Opinion: Why hospitality still struggles to get women into boardrooms
Opinion: Why hospitality still struggles to get women into boardrooms (William Reed)

Despite a strong pipeline of female talent, hospitality continues to struggle with gender balance at board level.

You may have heard of the ‘John Problem’. In 2023, headlines marked the first year female CEOs in the S&P 500 outnumbered CEOs named John. While that statistic refers to chief executives rather than boards, it illustrates how narrow leadership pipelines have historically been, and how long it can take for change to show up at the top.

The issue is not a lack of capable women. Hospitality is often majority female at entry level, but representation thins as seniority increases.

As Shereen Ritchie, co-founder of Boardwalk, points out, the problem is not one barrier but several overlapping ones: confidence, access, informal networks, and the way boards are still recruited.

Confidence gap

Confidence is often framed as a personal failing, but both Ritchie and Jackie Moody-McNamara of Be Brilliant Women argue it is systemic.

Women tend to wait until they feel fully qualified before putting themselves forward, while men are more likely to apply or be sponsored once they meet part of the criteria. Over time, this compounds.

Typically, women second guess readiness, hesitate to ask for exposure, and underestimate the value they already bring, particularly at board level where lived experience and judgement matter as much as technical expertise.

Access is the second fault line. Board appointments in hospitality are still heavily network led, often shaped by long standing relationships and informal recommendation rather than open recruitment. Those networks tend to favour people who look and sound like those already in the room.

Networking itself is also unevenly accessible. Board conversations happen in the evenings, over drinks, at sporting events, or through social rituals that do not always work for women juggling caring responsibilities or who do not see themselves reflected there.

Changing the system

This is not a men versus women issue. Both Ritchie and McNamara are clear that progress only happens when men are active participants.

Many of the strongest sponsors of women in hospitality are male leaders who consciously create space, invite women into board discussions, and challenge homogenous shortlists.

Sponsorship, not just mentoring, is critical. That means advocating for women when they are not in the room, putting names forward for board exposure, and backing capability with action.

Being ‘board ready’ also needs reframing. It is not about mimicking male leadership styles or waiting to be invited. It is about visibility, feedback and experience. Women need opportunities to present to boards, attend meetings, and receive direct, honest feedback early, not once they reach executive level.

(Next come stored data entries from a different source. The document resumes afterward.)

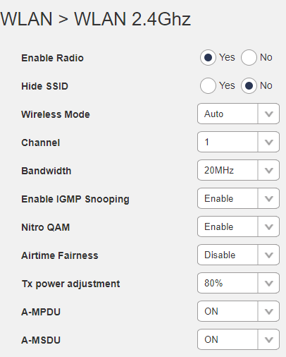The width and height of the screenshot is (286, 357).
Task: Expand the Airtime Fairness dropdown
Action: click(238, 255)
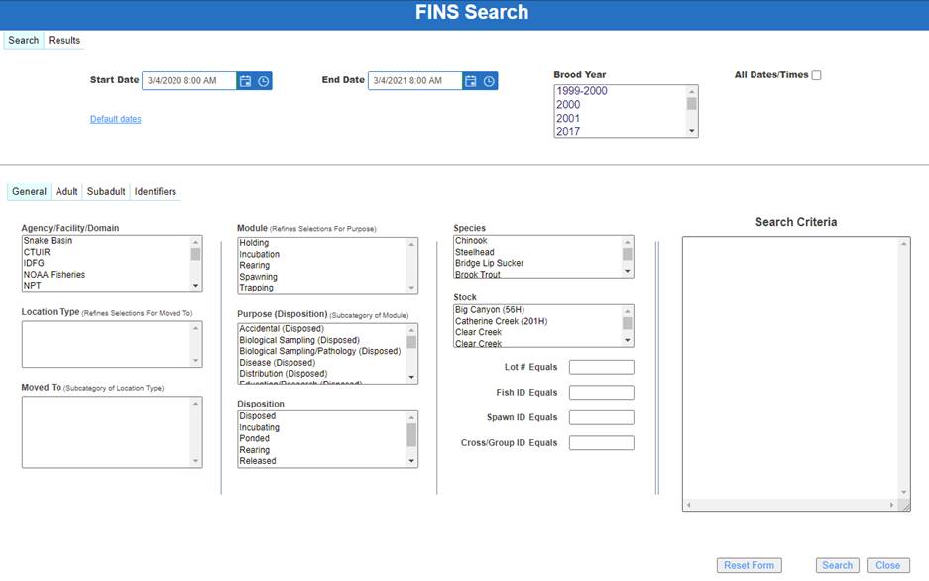Open the Start Date calendar picker
The image size is (929, 581).
[x=245, y=81]
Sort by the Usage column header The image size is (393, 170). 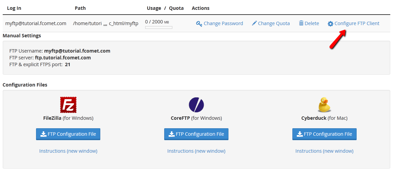(154, 8)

Numerous studies have shown that more diverse boards make better decisions and deliver stronger long-term performance, because they bring broader perspective and are more likely to challenge assumptions.

It is these structural barriers around confidence, access and sponsorship that initiatives such as Boardwalk and Be Brilliant Women are designed to address, focusing on practical intervention rather than surface level solutions.

If hospitality wants more women around board tables, it needs to stop asking why women are not stepping forward and start asking how systems can change to meet them halfway. The talent is already there, the task now is removing the barriers that are holding women back.